──────── Task input ────────
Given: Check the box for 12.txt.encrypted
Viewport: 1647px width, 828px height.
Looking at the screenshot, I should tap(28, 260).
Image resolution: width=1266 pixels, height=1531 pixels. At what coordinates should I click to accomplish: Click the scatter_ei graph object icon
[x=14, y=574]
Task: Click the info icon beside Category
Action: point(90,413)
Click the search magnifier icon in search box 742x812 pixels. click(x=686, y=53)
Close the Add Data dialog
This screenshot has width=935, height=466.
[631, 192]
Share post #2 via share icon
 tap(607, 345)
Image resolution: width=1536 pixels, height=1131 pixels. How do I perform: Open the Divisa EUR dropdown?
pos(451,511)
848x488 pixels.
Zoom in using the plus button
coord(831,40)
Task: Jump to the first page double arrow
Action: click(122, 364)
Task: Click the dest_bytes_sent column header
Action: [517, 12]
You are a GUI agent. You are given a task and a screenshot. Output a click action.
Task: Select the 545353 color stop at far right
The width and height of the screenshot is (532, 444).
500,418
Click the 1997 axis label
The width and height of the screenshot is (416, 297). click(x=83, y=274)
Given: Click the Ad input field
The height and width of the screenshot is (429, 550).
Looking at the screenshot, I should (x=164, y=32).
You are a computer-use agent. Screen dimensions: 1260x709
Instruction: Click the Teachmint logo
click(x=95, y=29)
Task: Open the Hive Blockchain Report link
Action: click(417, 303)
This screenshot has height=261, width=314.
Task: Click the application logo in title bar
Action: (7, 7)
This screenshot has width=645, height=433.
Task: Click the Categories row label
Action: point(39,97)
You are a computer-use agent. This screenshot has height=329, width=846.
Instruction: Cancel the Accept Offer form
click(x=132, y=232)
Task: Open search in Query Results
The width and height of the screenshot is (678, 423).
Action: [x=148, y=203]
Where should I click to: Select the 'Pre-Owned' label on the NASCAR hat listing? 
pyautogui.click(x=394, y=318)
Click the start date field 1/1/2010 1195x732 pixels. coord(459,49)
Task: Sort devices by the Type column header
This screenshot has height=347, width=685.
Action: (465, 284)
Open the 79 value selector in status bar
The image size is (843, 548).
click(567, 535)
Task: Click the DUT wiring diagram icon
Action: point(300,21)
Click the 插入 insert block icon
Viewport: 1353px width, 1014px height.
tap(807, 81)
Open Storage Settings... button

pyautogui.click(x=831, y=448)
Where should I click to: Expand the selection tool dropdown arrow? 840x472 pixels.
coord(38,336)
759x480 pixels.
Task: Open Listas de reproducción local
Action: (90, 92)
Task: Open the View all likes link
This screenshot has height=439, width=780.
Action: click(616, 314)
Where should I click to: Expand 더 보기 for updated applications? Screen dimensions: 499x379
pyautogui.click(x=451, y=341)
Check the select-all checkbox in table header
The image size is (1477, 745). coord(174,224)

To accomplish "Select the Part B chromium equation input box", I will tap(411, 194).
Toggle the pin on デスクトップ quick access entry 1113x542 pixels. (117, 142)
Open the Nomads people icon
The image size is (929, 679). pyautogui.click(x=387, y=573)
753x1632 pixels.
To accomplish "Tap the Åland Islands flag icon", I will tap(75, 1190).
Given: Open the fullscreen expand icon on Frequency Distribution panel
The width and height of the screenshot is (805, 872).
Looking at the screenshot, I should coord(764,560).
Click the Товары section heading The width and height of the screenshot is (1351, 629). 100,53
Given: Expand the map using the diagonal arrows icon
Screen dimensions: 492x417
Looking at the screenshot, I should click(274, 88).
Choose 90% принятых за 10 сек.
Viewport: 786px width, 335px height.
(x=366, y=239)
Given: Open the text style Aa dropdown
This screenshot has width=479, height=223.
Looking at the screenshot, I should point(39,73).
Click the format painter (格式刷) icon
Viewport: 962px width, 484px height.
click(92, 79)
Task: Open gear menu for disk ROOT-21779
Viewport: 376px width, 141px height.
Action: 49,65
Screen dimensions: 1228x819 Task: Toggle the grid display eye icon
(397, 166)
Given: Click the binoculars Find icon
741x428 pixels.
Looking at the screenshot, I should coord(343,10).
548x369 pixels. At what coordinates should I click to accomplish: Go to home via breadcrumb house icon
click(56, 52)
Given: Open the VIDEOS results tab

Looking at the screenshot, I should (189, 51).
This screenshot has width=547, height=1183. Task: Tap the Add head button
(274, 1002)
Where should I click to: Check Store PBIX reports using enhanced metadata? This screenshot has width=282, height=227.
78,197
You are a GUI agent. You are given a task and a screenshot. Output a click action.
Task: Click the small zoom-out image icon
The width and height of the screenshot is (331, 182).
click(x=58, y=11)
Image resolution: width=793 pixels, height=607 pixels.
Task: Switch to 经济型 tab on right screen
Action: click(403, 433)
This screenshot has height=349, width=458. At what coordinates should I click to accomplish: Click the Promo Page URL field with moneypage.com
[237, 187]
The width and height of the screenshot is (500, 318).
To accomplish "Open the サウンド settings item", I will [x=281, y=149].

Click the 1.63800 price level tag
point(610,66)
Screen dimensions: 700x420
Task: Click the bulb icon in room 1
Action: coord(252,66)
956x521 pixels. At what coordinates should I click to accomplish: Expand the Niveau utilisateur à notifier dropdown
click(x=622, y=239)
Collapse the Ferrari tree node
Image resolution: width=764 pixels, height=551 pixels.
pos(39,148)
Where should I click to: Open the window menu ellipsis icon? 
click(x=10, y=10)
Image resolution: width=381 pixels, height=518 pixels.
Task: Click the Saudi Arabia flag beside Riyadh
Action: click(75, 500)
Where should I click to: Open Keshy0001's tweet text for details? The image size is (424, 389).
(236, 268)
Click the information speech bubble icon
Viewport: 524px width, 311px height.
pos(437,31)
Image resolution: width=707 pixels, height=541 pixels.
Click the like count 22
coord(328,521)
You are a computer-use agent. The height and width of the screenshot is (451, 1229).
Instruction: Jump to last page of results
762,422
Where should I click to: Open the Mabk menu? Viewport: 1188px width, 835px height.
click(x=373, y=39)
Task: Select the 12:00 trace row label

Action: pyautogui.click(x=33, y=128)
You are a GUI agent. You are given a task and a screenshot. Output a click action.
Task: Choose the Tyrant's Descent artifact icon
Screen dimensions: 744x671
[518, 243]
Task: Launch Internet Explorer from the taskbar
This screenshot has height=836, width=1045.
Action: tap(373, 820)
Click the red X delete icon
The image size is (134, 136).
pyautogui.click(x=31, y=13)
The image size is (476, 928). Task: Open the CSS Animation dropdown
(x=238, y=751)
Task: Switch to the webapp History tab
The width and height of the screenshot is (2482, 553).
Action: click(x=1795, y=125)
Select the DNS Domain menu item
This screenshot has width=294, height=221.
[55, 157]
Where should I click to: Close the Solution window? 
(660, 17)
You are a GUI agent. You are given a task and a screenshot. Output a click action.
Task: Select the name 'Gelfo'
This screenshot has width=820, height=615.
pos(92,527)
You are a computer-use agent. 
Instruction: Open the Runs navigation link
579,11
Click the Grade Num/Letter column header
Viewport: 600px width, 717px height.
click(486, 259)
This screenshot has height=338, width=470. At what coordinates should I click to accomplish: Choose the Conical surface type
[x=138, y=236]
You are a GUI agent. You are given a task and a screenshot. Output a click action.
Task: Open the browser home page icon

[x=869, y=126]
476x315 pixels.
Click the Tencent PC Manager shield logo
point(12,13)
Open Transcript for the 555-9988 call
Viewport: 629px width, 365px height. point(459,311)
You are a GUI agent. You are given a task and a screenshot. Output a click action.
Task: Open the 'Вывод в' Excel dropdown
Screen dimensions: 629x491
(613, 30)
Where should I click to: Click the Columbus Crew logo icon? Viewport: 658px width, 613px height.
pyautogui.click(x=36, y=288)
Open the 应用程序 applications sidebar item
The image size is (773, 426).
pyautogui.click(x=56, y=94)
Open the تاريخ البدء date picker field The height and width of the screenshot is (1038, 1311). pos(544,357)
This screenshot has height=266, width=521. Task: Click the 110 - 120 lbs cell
────────
Task directions:
Copy out each line of the data that holds the string "search".

Result for this task:
Click the search magnifier icon in search box 742x812 pixels. click(x=686, y=53)
Task: Open search in Query Results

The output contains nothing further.